In this activity, students locate five- and six-digit numbers on a series of number lines. The endpoints of each number line are multiples of 100,000, and the space between them is partitioned into ten equal intervals. As they locate the numbers, students recognize each tick mark as a multiple of 10,000 (MP7). Later in the activity, students use a number line to name multiples of 10,000 that are near given five-digit numbers.

Prior to the lesson, create number lines from the blackline master and post them around the room for students to visit during the activity.

• Create number lines from the blackline master and post them around the room before the activity.

• Groups of 4
• “Miren las rectas numéricas que hay alrededor del salón. ¿Qué observan acerca de ellas? ¿Qué se preguntan?” // “Take a look at the number lines around the room. What do you notice about them? What do you wonder?”
• 30 seconds: quiet think time
• Share responses.
• Display a number line with 100,000 at one end and 200,000 at the other.
• “¿Ven múltiplos de 100,000 en esta recta numérica?” // “Do you see multiples of 100,000 in this number line?” (Yes, 100,000 and 200,000)
• “¿Ven múltiplos de 10,000?” // “Do you see multiples of 10,000?” (Yes, each tick mark is a multiple of 10,000.) “¡Nombrémoslos!” // “Let’s name them!” (100,000, 110,000, . . . , 200,000)
• Label the first few tick marks.
• “¿Ven múltiplos de 1,000?” // “Do you see multiples of 1,000?” (No, they’re not marked.) “Si estuvieran marcados, ¿cómo se verían?” // “If they were marked, what might they look like?” (10 tiny, equal spaces between each pair of tick marks)]
• “¿Pueden estimar en qué lugar de la recta numérica está ubicado 113,500?” // “Can you estimate where 113,500 goes on the number line?” (Between the second and third tick marks, but closer to the first tick mark. Or between 110,000 and 120,000, but closer to 110,000.)
• Assign one set of numbers (A, B, C, D, or E) to each group of 4.
• Give 4 stickers and 4 sticky notes to each group.

• “Con su grupo, ubiquen cada número en la recta numérica correcta. Usen una calcomanía para marcar la ubicación en la recta numérica y usen una nota adhesiva para escribir el número que corresponde. Después, completen el último problema” // “Work with your group to locate each number on the right number line. Use a sticker to mark the location on the number line and use a sticky note to label it. Then, complete the last problem.”
• 8–10 minutes: group work time
• Monitor for the ways students locate their numbers and how they determine the multiples of 10,000 in the last problem.
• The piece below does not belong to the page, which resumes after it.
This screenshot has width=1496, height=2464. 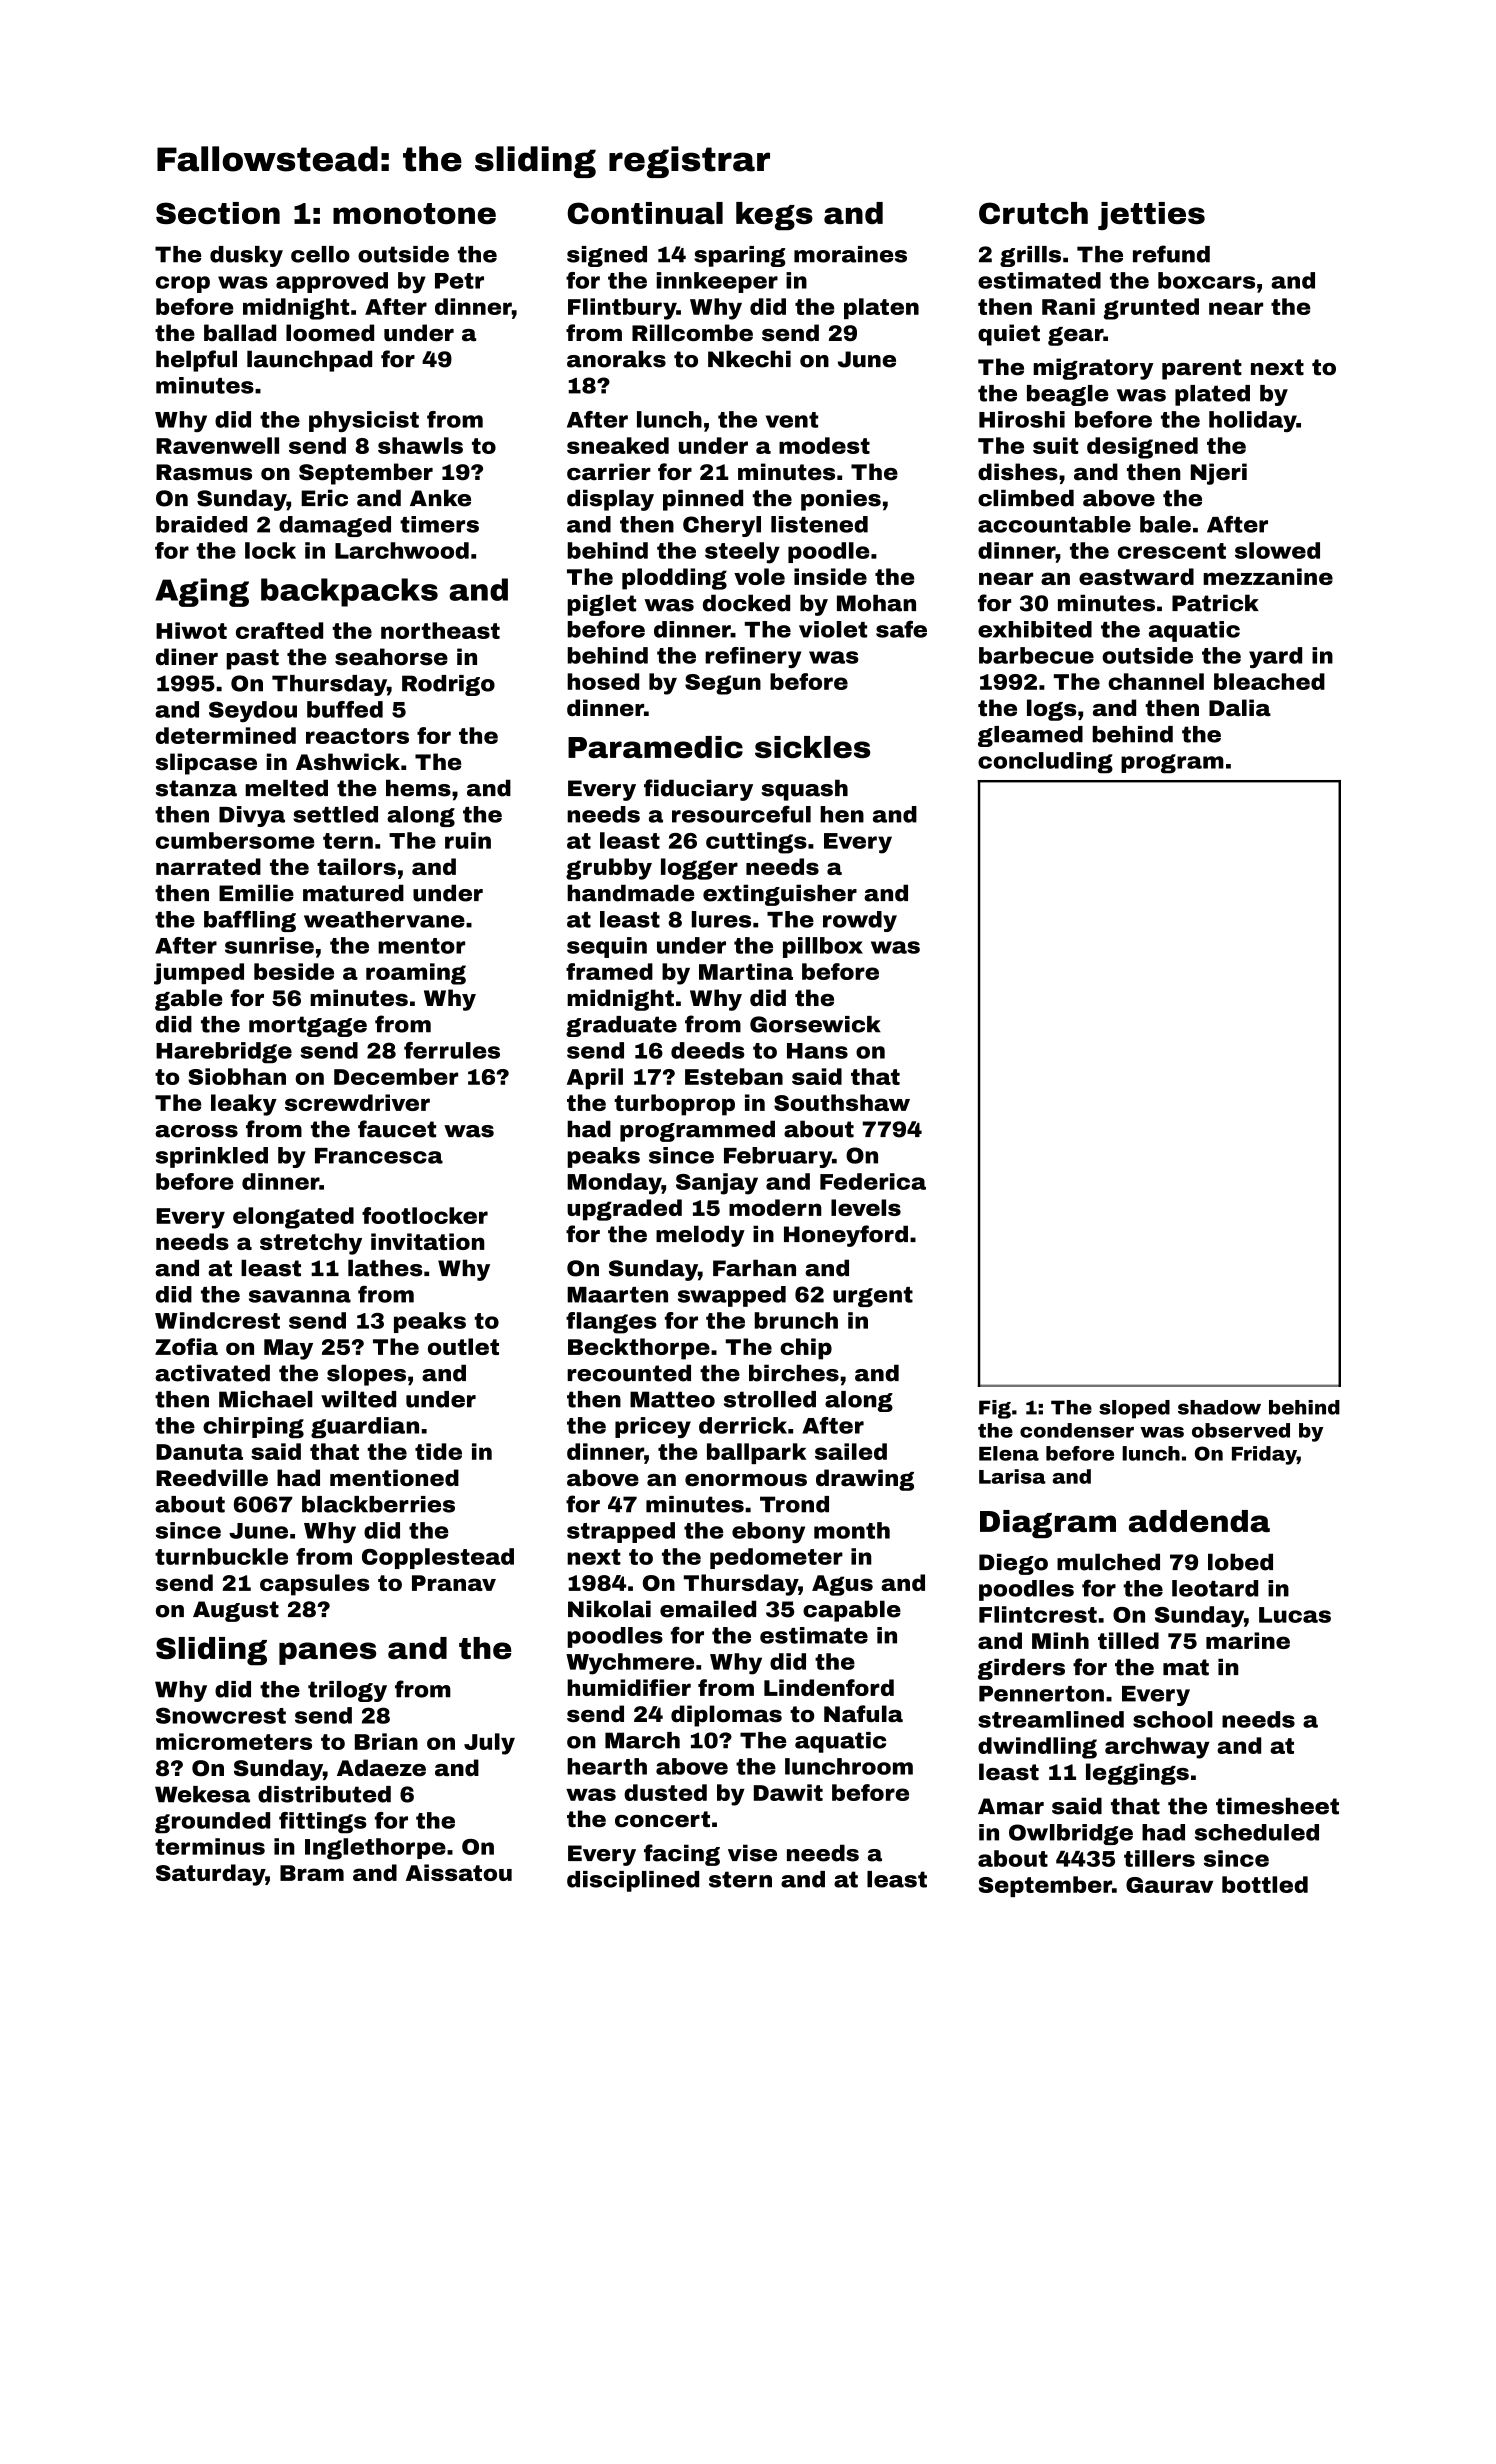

Students may decide to place all numbers in their assigned set on the same number line. Consider asking:

• “Piensa en tus números, ¿entre cuáles dos números está cada uno?” // “Between which two numbers does each of your numbers fall?”
• “Piensa en cada número, ¿cuál recta numérica tiene extremos que están cerca de él?” // “Which number lines have endpoints close to each number?”

• Select students to explain how they identified which number line to use and where to put the dot sticker to represent each number. Highlight explanations that are based on place-value reasoning:
  • To identify the right number line, we’d look at the digit in the hundred-thousands place. If it didn’t have a digit there, it goes on the first number line.
  • To locate the point, we’d look at the digit in the ten-thousands place. For 379,000, it is the 7 in the ten-thousands place, so we’d count 7 tick marks from 300,000. The dot would be close to the eighth tick mark because 79,000 is close to 80,000.
• Briefly discuss how students identified the nearest multiple of 10,000 for 42,326 and 99,982.
• Keep the number lines displayed for the next activity.
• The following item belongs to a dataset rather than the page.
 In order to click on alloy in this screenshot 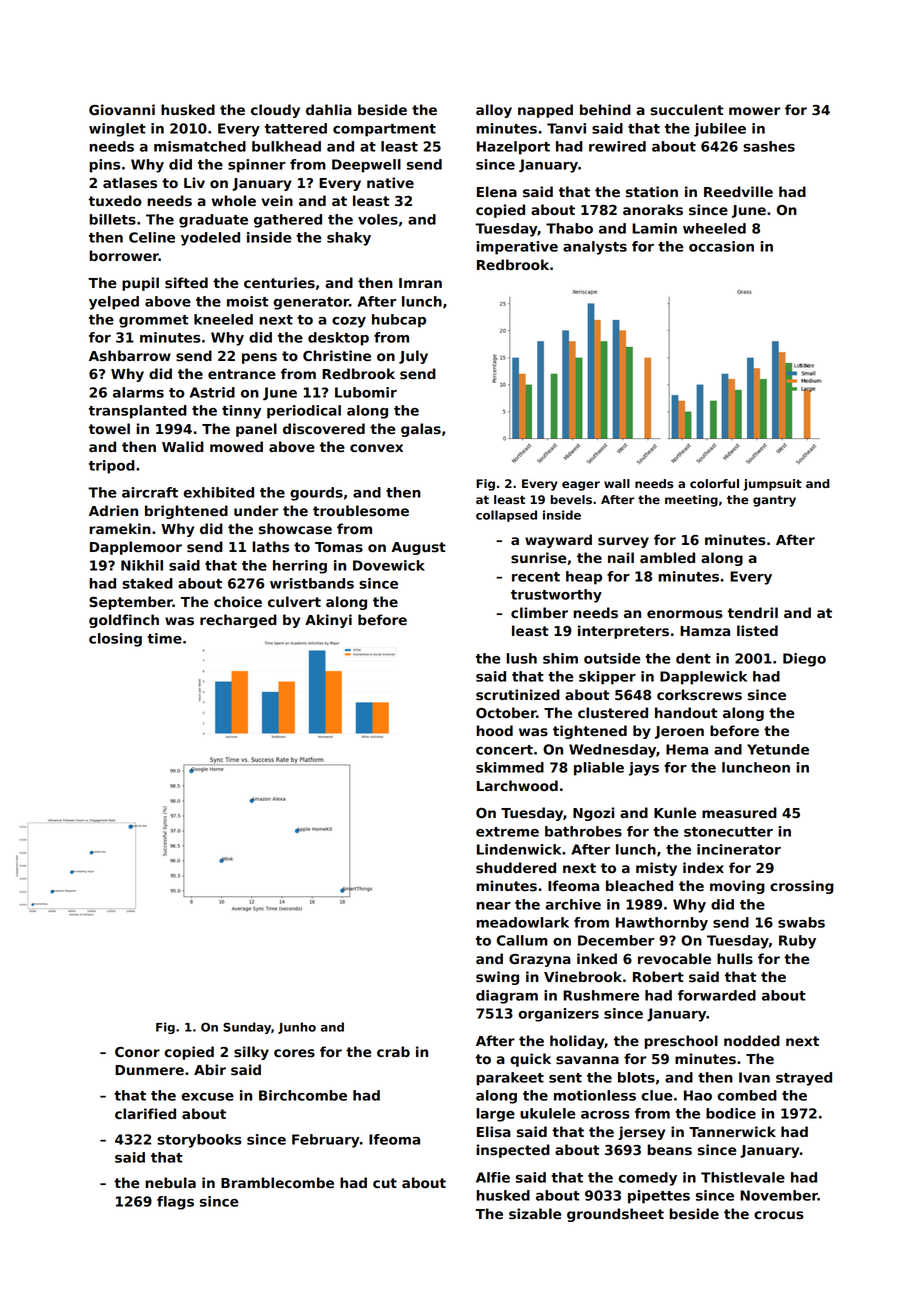, I will do `click(494, 111)`.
In this activity, students identify the nearest multiples of 10,000 and 100,000 for the six-digit numbers they saw in the first activity. They may do so by using the number lines from earlier, but they may also start to notice a pattern in the relationship between the numbers and the nearest multiples without the number lines (MP7).

• Groups of 2 or 4
• Display number line with endpoints of 100,000 and 200,000.

• “En silencio, trabajen unos minutos en la actividad. Luego, compartan sus respuestas con su grupo” // “Take a few quiet minutes to work on the activity. Then, share your responses with your group.”
• 6–7 minutes: independent work time
• 3–4 minutes: group discussion

Students may see that the nearest multiples of 10,000 for a number are the two tick marks surrounding the point but may be unsure what numbers they represent. Ask them to recall what each tick mark represents on this set of number lines and urge them to count the marks.

• Display the blank table from the activity. Invite students to share their responses to complete the table. Discuss any disagreements.
• Invite students to share how they identified the nearest multiples of 10,000 and 100,000.
• If no students mentioned that they examined the location of each point visually and decided the closest tick marks on the number line, ask them about it.